Keir RadnedgeComing to The Big Screen in a football stadium near you: Goal-line technology.

Ever since football’s law-makers, the International Board, decided last July to ratify the worldwide use of GLT English football has been among the leaders in pursuing its application.

The Premier League reiterated as much this week.

However, there is more. One of the most intriguing possibilities is to be found deep amid documentation submitting for a GLT review by IFAB at its annual meeting in Edinburgh tomorrow morning.

When Hawkeye and the German/Danish GoalRef were approved for use at the FIFA Club World Cup in Japan last December, there was never any apparent question about the modus operandi. As FIFA president Sepp Blatter had always insisted – after his reluctant, Lampard-driven conversion – the referee had to receive an electronic signal within one second.

A need both for the referee’s command to be indisputable and for the matchflow to remain uninterrupted demanded such technological confidentiality.

No prospect, then, of a Wimbledon or Test match hiatus while the crowd watched a graphical repetition and clarification on the big screen.

But this is no longer the case according to a 34-page document circulated for national associations to share with their leagues. The booklet formulates lessons and operational instructions developed over the last two and a half years of serious testing.

Down on Page 29, in a question-and-answers chapter, the issue of replays on television and in the stadium is explored.

The official answer reads: “This is up to the competition organiser. The question of whether and how replays are shown on TV or on an LED screen in a stadium should be one of the first discussion points [my italics] when starting the implementation of goal-line technology in a competition.

“FIFA recommends involving referees in this discussion as well, due to the fact that the main objective of GLT is to support and protect the referee.”

One of the first discussion points? This surely is a wide-open invitation which television will be unable to resist and, given its financial muscle, leave football officials powerless to resist.

As for the basic implementation of GLT by the English football elite, Premier League spokesman Dan Johnson has confirmed: “We’re working on the basis of having goal-line technology in place for the start of the season. All clubs will have to have the system, including those promoted.”
--*--
● Problems and tasks:
**A.** In the goal-line technology article, on which page of the 34-page document is the question of replays discussed?
**B.** Write a continuation of the goal-line technology article, picking up after its final sentence.
The lines that follow are not needed for any of this.

● Recorded data:
--*--
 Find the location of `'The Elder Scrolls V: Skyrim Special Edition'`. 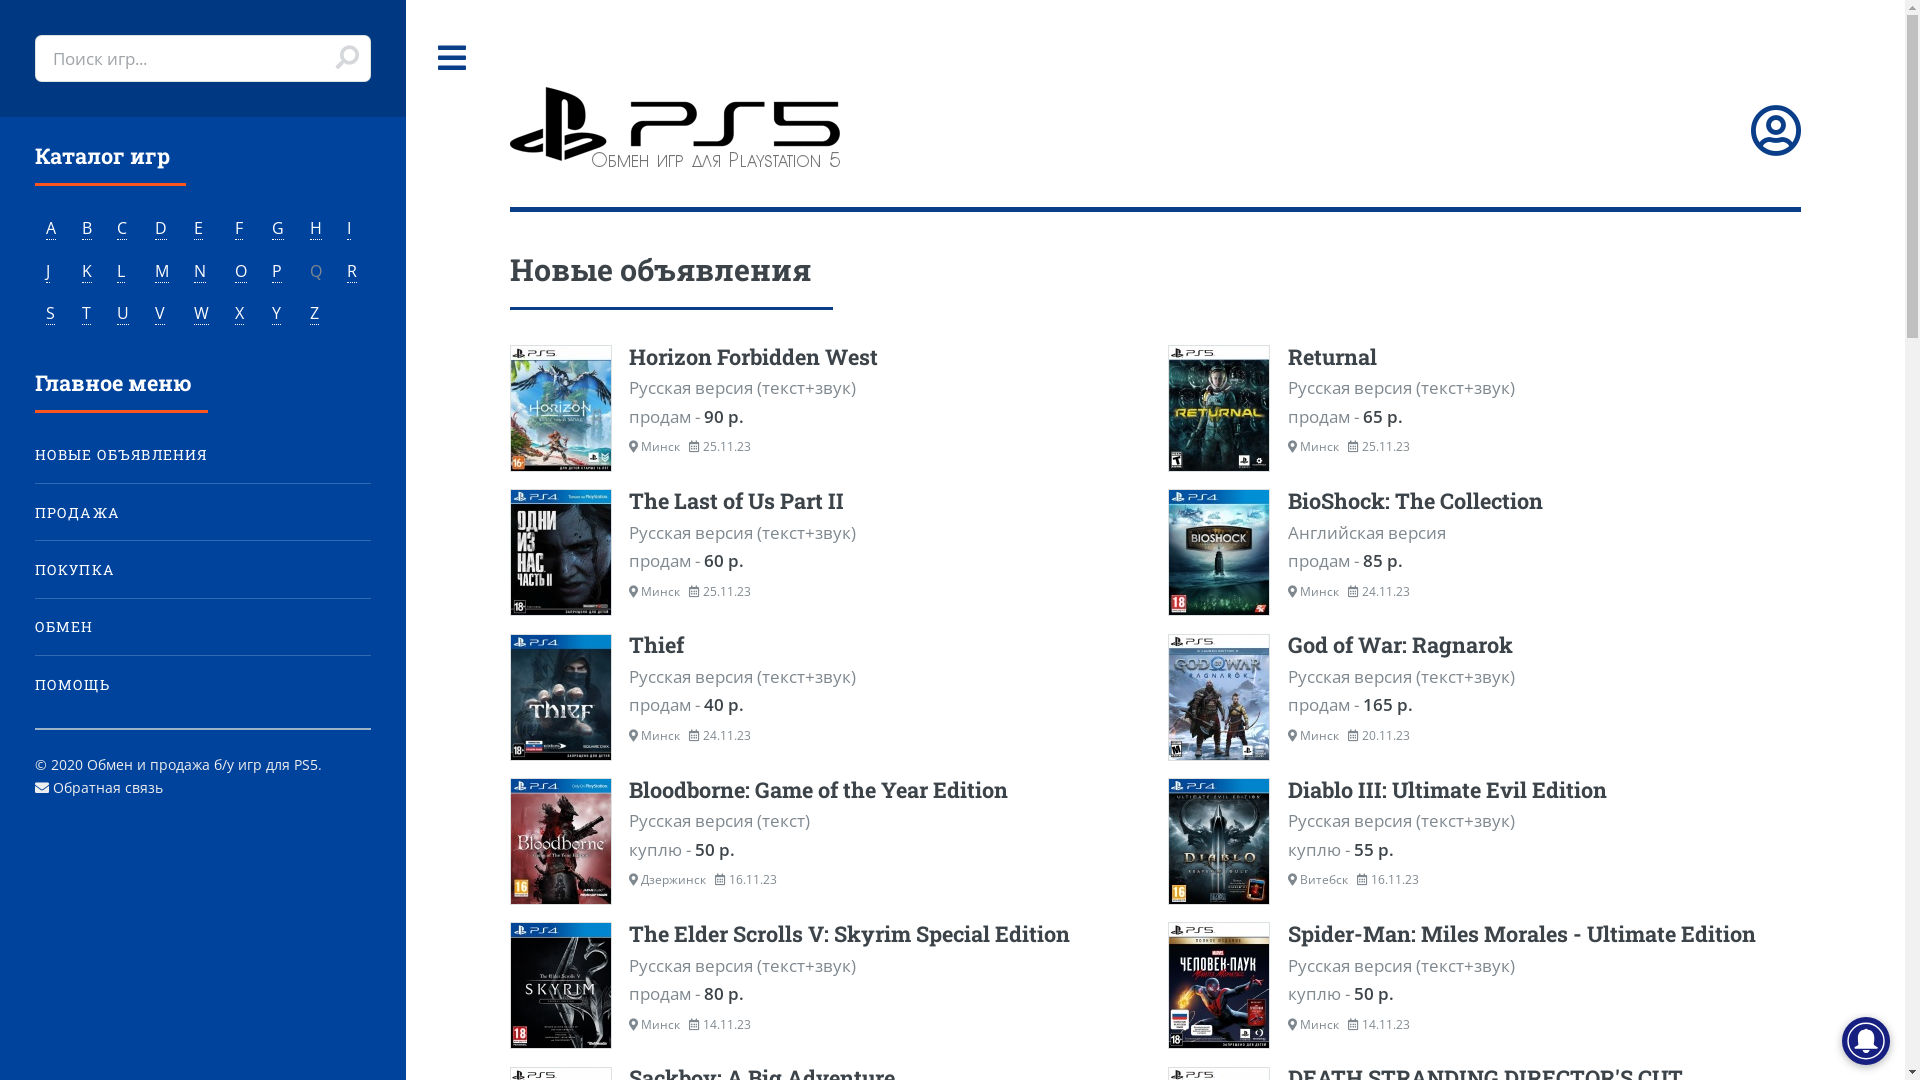

'The Elder Scrolls V: Skyrim Special Edition' is located at coordinates (826, 947).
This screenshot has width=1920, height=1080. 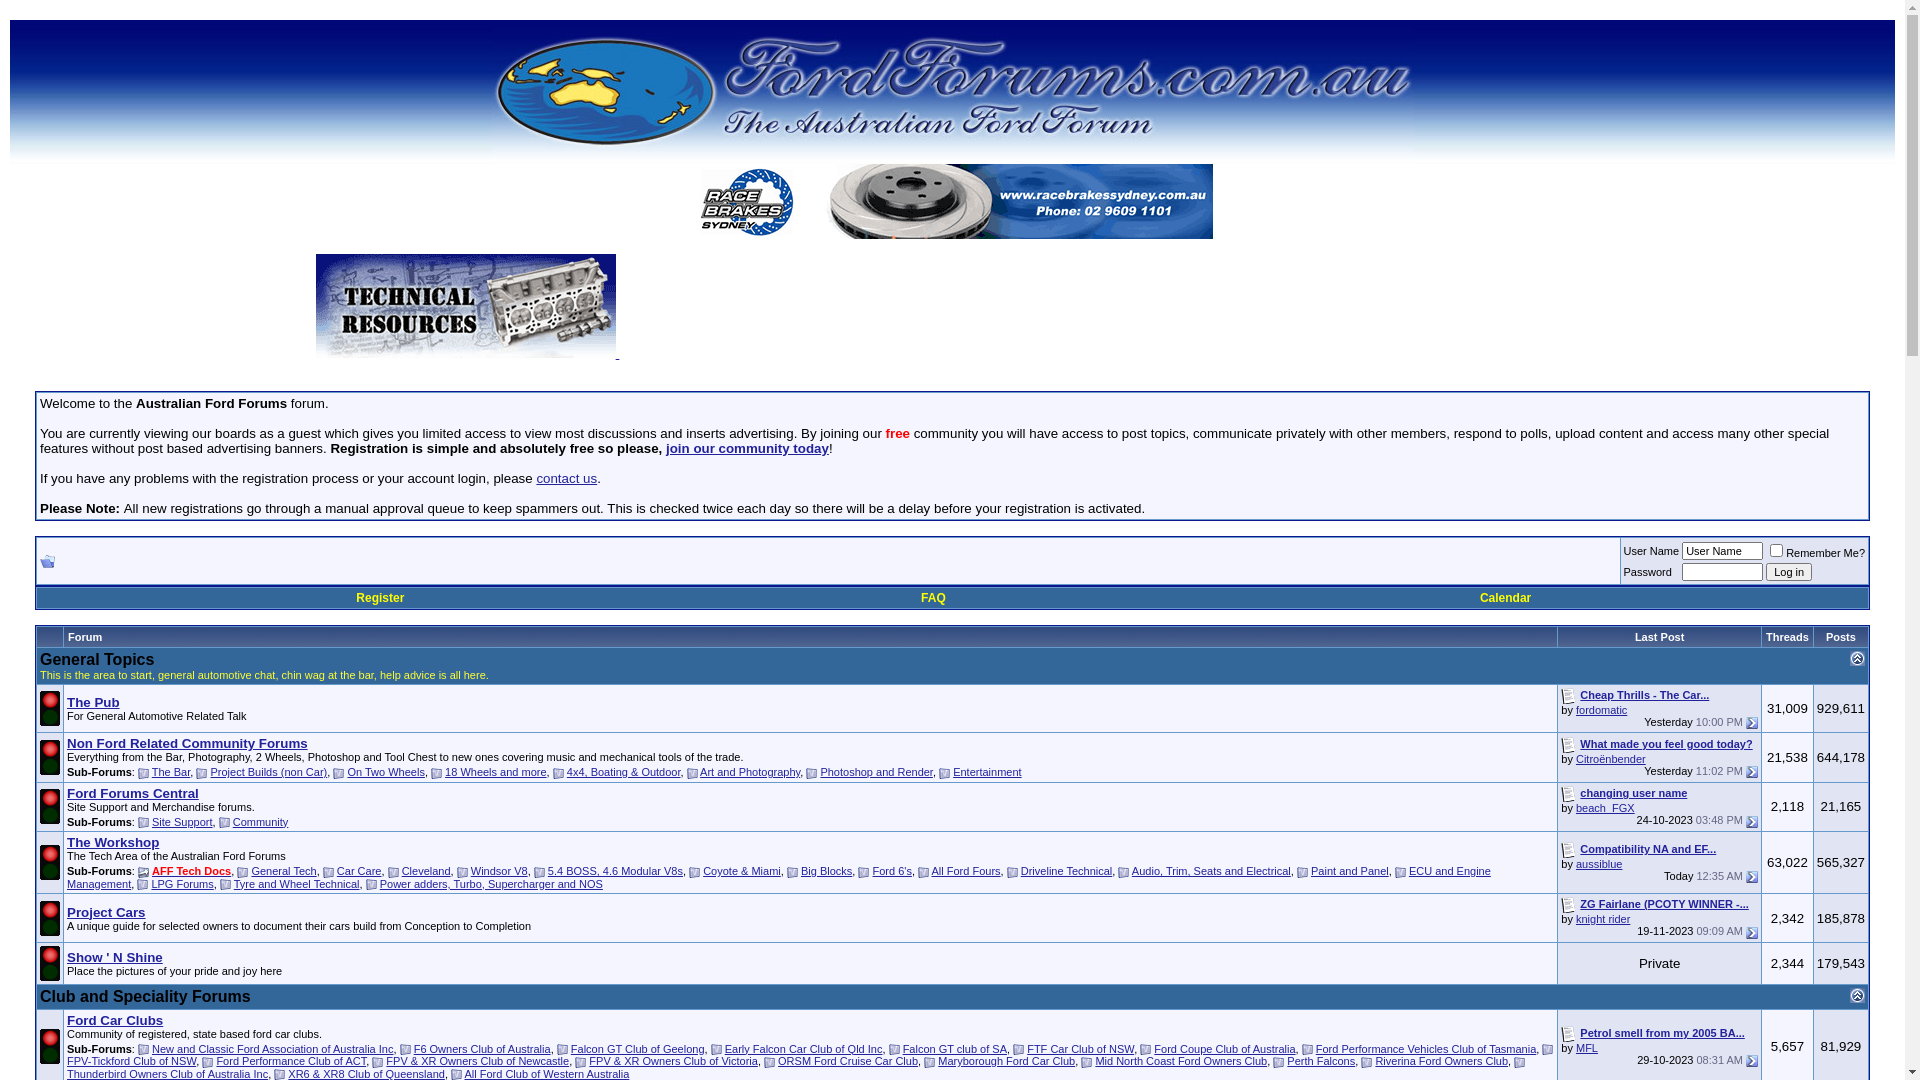 I want to click on 'Cleveland', so click(x=425, y=870).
--*--
● Responses by task:
**A.** Page 29

**B.**
Talks with both Hawk-Eye and GoalRef are at “an advanced stage.”

Hawk-Eye’s system is generated by the use of six cameras, focusing on each goal. The software then uses ‘triangulation’ to pinpoint the exact location of the ball. GoalRef uses sensors on the posts and crossbar which ‘catch’ magnetic strips in the ball.

These were the two systems licensed by FIFA and used at the Club World Cup. Last month FIFA also approved the German Cairos Technologies’ magnetic field system and now another German operation, GoalControl, has been licensed.

All three manufacturers will tender for the massively-important contract to install goal-line technology in Brazil for both this year’s Confederations Cup and, most lucrative of all, next year’s World Cup finals.

FIFA will not be using the goal-line assistants system pioneered in European international competition by UEFA and taken up in top-division competition in Italy and Brazil.

The reason is not due to any particular rivalry but the fact that the match officials in Brazil will be drawn from all around the world and very few of the non-Europeans have any experience of the six-man system.

** The agenda for the annual meeting of the International Football Association Board includes rewording the regulations over both offside (yet again) and the dropped ball as well a review of the implementation at senior competitive level of the headscarf for Muslim women’s players.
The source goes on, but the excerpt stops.